When you reach the line containing "Open the seated" in the entries below, begin reproducing lines exactly, and stop once the line containing "Open appointment 263" is done.

════════

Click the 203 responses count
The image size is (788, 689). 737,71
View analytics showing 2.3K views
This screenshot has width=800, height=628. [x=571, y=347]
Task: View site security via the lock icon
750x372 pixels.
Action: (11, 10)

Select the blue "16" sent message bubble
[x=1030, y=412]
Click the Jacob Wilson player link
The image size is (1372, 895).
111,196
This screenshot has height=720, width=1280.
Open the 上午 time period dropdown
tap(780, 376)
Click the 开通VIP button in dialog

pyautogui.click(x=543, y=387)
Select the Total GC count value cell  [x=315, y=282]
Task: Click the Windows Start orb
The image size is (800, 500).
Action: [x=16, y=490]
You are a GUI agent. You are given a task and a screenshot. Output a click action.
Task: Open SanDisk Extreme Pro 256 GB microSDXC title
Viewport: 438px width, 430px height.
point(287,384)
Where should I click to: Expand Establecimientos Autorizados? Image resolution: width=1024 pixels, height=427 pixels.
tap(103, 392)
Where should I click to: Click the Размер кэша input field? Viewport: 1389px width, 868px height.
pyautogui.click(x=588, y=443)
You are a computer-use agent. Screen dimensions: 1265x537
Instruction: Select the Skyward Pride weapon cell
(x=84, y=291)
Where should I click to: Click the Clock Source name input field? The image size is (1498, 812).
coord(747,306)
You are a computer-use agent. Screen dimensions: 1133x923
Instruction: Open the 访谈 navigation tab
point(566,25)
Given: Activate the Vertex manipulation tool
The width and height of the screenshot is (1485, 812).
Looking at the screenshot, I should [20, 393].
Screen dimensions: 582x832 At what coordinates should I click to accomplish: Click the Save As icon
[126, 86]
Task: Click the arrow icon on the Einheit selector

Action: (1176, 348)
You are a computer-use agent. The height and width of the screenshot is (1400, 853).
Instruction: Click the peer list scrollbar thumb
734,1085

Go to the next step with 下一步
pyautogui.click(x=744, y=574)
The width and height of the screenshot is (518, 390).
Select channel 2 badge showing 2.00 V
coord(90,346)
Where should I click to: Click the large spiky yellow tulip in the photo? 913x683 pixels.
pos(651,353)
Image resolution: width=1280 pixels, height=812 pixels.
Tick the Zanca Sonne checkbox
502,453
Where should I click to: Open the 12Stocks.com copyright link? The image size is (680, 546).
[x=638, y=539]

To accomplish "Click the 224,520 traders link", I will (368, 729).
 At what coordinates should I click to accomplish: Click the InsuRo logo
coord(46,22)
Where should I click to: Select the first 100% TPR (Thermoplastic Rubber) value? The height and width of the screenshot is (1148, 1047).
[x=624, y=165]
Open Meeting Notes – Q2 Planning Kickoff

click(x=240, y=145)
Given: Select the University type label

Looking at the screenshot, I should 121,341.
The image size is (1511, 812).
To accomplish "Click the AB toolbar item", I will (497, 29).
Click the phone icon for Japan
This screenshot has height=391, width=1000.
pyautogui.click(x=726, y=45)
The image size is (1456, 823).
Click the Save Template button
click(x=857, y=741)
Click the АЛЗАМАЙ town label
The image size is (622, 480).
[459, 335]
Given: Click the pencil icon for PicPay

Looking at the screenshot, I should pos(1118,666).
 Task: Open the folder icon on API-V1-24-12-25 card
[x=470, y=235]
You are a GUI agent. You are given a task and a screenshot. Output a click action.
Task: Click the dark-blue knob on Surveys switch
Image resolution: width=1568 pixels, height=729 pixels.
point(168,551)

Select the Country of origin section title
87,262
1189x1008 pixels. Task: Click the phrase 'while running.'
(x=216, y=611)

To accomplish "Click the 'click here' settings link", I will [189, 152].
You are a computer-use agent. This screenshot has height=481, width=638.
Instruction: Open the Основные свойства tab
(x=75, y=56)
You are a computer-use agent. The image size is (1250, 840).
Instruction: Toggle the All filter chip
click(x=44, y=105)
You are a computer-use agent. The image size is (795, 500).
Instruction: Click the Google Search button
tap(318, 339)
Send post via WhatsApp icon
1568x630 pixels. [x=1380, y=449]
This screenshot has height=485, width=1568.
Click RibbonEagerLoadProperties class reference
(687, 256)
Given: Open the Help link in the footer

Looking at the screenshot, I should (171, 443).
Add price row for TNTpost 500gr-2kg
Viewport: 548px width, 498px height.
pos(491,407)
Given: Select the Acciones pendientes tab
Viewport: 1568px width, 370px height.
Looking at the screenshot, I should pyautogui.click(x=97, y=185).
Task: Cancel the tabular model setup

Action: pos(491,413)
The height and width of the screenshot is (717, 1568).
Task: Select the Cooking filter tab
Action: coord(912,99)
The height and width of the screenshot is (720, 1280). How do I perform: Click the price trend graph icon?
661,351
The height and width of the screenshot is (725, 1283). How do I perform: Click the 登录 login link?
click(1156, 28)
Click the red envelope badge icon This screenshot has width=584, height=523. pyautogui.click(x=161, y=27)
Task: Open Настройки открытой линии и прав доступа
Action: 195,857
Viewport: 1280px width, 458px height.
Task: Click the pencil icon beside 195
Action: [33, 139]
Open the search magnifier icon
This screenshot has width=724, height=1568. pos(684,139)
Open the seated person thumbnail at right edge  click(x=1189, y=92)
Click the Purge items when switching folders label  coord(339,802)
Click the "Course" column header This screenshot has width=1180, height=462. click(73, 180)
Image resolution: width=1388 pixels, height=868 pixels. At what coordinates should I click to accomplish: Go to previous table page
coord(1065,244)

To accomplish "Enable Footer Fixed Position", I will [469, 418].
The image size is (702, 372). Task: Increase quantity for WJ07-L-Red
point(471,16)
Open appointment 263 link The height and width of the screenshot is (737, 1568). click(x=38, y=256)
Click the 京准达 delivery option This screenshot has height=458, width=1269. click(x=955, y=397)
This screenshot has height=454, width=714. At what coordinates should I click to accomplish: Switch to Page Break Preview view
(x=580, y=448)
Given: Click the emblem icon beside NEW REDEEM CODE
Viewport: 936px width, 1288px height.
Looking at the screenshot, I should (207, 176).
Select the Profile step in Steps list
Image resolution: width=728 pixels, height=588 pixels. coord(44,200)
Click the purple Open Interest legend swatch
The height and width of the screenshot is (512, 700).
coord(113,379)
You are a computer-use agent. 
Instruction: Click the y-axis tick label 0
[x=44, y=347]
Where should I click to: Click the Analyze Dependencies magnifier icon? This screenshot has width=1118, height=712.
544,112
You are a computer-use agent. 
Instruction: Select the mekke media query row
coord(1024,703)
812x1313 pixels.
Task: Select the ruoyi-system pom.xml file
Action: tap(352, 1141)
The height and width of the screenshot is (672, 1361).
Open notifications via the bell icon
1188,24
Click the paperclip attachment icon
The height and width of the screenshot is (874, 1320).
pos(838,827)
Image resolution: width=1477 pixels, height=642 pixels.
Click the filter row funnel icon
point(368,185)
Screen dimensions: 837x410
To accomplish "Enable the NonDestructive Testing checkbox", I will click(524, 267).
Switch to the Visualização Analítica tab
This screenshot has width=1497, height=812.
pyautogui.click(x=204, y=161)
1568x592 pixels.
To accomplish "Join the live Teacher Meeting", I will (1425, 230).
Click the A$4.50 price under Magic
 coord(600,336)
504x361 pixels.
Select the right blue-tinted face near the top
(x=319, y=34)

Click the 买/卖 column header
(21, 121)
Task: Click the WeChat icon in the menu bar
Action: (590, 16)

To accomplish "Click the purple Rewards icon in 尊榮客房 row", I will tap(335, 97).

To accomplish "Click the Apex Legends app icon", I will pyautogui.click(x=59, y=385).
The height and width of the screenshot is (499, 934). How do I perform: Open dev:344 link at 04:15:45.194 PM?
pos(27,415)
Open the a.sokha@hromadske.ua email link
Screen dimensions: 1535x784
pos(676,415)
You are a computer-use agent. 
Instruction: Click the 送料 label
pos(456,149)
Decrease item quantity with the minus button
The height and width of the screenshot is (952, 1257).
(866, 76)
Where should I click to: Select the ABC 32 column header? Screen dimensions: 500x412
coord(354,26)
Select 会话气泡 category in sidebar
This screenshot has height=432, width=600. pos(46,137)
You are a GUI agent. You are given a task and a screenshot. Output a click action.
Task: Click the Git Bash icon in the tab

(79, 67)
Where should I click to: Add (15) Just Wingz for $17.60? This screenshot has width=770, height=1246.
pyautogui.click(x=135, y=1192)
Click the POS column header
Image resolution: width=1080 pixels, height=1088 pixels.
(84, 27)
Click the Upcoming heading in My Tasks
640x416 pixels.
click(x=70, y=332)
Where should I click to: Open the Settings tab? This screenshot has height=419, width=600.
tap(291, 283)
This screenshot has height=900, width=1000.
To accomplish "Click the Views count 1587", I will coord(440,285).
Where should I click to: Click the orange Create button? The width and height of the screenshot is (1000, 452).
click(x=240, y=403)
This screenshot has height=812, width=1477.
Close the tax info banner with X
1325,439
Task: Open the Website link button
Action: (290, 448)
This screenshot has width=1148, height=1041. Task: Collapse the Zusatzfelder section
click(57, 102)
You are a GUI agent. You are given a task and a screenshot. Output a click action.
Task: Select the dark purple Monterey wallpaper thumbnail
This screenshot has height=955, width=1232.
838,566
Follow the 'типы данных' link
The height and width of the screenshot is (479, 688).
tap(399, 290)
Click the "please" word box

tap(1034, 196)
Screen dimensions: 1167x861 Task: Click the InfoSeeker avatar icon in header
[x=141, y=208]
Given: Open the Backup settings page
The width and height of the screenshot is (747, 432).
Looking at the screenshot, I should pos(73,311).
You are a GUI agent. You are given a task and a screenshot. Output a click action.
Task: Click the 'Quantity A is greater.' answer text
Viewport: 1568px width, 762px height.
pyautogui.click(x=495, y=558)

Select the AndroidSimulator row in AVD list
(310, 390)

════════

Answer box:
Open the seated person thumbnail at right edge  click(x=1189, y=92)
Click the Purge items when switching folders label  coord(339,802)
Click the "Course" column header This screenshot has width=1180, height=462. click(73, 180)
Image resolution: width=1388 pixels, height=868 pixels. At what coordinates should I click to accomplish: Go to previous table page
coord(1065,244)

To accomplish "Enable Footer Fixed Position", I will [469, 418].
The image size is (702, 372). Task: Increase quantity for WJ07-L-Red
point(471,16)
Open appointment 263 link The height and width of the screenshot is (737, 1568). click(x=38, y=256)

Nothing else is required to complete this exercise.